The complete data, repeated exactly, should form your response.

*** Opening of Data for analysis ***

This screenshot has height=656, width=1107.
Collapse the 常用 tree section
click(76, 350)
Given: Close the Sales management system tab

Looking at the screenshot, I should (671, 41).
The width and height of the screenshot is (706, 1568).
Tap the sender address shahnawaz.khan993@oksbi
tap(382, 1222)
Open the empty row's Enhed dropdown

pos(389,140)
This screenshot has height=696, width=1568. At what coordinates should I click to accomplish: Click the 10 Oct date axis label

*** Close of Data for analysis ***

Task response
This screenshot has height=656, width=1107.
Collapse the 常用 tree section
click(76, 350)
Given: Close the Sales management system tab

Looking at the screenshot, I should (671, 41).
The width and height of the screenshot is (706, 1568).
Tap the sender address shahnawaz.khan993@oksbi
tap(382, 1222)
Open the empty row's Enhed dropdown

pos(389,140)
This screenshot has height=696, width=1568. At what coordinates should I click to accomplish: Click the 10 Oct date axis label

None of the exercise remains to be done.